The Scoppio del Carro has roots in the First Crusade when Pazzino de’ Pazzi, a valiant Florentine, climbed the walls of Jerusalem in 1097. As a reward, he received three flints from the Church of the Holy Sepulchre, which now reside in the Church of Santi Apostoli.
The flints’ “holy fire” became an Easter ritual, as torch-bearing young men dispersed the flames throughout Florence. This custom evolved into the present-day practice of rolling a cart carrying a large candle to the cathedral to share the holy fire.
By the late 1400s, the Scoppio del Carro assumed its current form. Its origins might be rooted in pagan beliefs, with the spectacle of light and noise promising a bountiful harvest. Rural Florentine farmers still honor this custom for its traditional significance.
On Easter morning, a 30-foot-tall antique cart, used for over 500 years, journeys from Porta al Prato to Piazza del Duomo.

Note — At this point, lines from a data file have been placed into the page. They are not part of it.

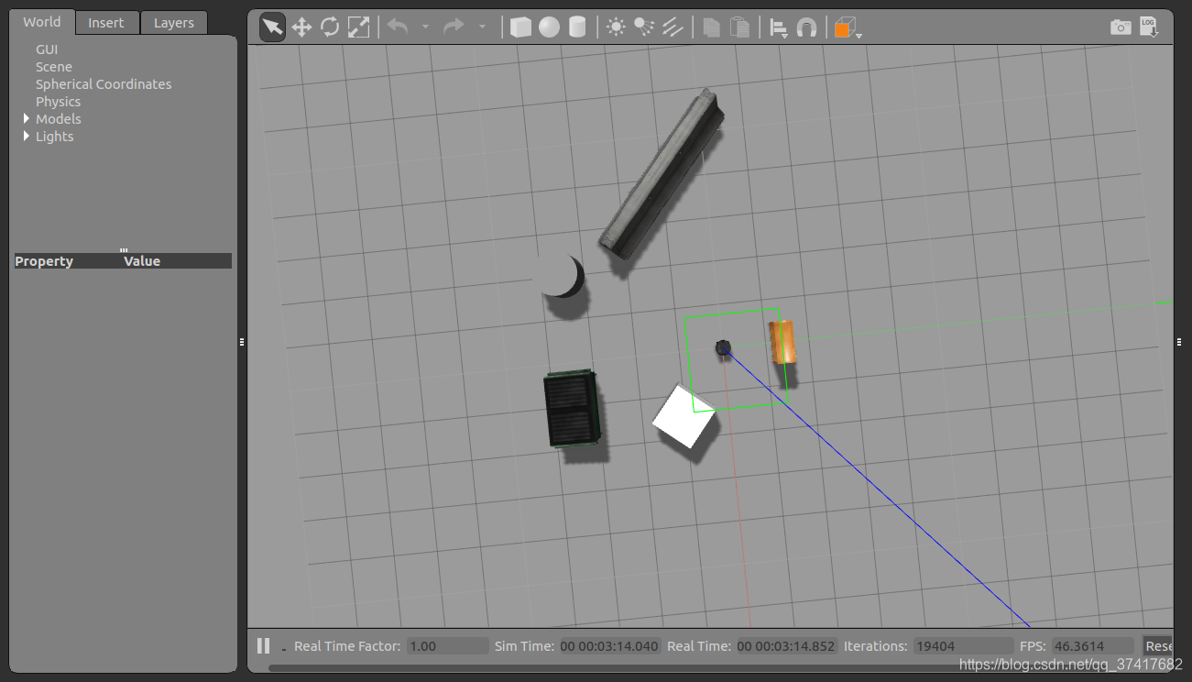Viewport: 1192px width, 682px height.
Task: Switch to the Insert tab
Action: click(106, 23)
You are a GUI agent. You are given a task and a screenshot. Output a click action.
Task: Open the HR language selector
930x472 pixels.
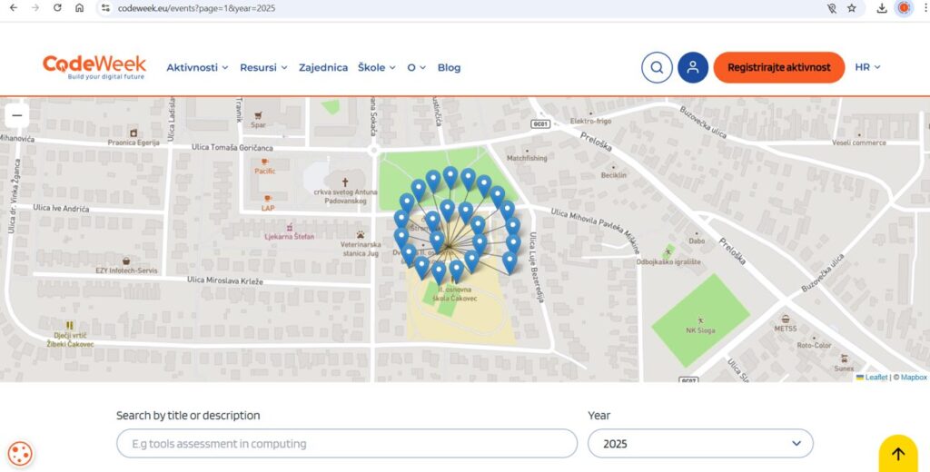(867, 67)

White oxen decorated with spring flora pull the cart, accompanied by 150 people dressed in 15th-century costumes, including musicians and soldiers.
A fire is ignited using the Jerusalem flints at Chiesa dei Santi Apostoli and is then transported to the cathedral square by a procession featuring the Pazzi family, clerics, and city officials. The cart, filled with fireworks, is connected to a mechanical dove (the “colombina”) in the cathedral via a wire.
During Easter Mass, the cardinal of Florence lights the colombina’s fuse with the Easter fire as the Gloria in excelsis Deo is sung. The colombina then races through the church, setting the cart ablaze outside. The bells of Giotto’s campanile peal during these events, and the ensuing 20-minute fireworks show is believed to ensure a fruitful harvest, civic stability, and thriving businesses.